Update for July 9, 2014 - Newsletter (Who Owns Your Equities? -5)
No, there has to be another reason for all of this heretofore unprecedented activity on the global equities markets. If we were looking at a hypothetical activity of the Fed in buying up US equities, we would (in all probability) see screams of “backdoor nationalisation” and the like. In such emotionally charged articles, we would NOT see the rationale behind such an action. No, we can look at overseas central banks and their activities in this area and come to the conclusion that it is something which we have been examining for sometime now: pensions. Japan is one of the three major players in the pension market and they have been so for sometime now. When they started doing this, they restricted themselves to overseas bond markets. This made good sense because their pension returns needed to be 8% or higher and Japanese Yen securities were simply not paying their way. They purchased US Treasuries in the main which, at the time, yielded well in excess of this benchmark. Today they are the number two holder of US Treasuries (look at the URL I have provided above) with well over $ 1 trillion. So, if the Japanese are becoming skittish about US Treasuries and are looking at equities overseas, there is definitely a message here (some $ 2.6 trillion of messages actually!).

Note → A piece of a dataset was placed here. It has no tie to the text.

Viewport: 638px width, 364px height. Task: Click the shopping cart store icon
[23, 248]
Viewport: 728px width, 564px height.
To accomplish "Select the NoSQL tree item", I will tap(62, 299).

I have been ranting and raving about the crack up of pension funds generally for sometime now and the math has been obvious. Anybody can see this and likewise see that a few years down the road when the baby-boomers start to retire in droves, the money will not be there. How can it with bond yields at 1-2% when 8% compounded is required? You might say that when interest rates go back up that all will be well, and you would be quite wrong. The main gimmick to make pensions work is the element of COMPOUND interest, and if that is taken away for even a brief period (much less the years and years of near zero returns we have seen recently) then the making of the “Defined Benefit”payouts becomes increasingly difficult.

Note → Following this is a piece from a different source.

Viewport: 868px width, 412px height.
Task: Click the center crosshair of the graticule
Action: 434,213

No, treasuries and highly rated bonds are not going to suffice. Pensions have been attracted, in desperation, to an old nemisis: “junk bonds”, and the primary obligations of countries such as Mexico and Rwanda (!) which have been paying over 6%. Yes, this is not 8% (much less 8% compounded), but at least it is better than 3-4%! So, apart from real estate and the various derivatives which led to the demise of nearly everything back in 2007-08, equities are about the only game in town. What do you want to have your money invested in anyhow? Some sort of sub-prime bonds or mortgages, or a “AAA” rated equity such as Boeing, General Electric, Nestle, Toyota, or something like that? You are caught, and short of some sort of miracle, your fund is going to be destroyed when the serious demands for pension payments start coming in. As a fund manager, you will really be hung out to dry (and probably sued to personal bankruptcy in the US in the fullness of time) if it turns out that you have placed a larger then normal allocation of your funds into some “CCC” rated bond issued by somebody in Dogsbreath, Appalachia just because it was paying 9%. The fact that other pensions did exactly the same thing in a desperate fight for yield will not help you one iota.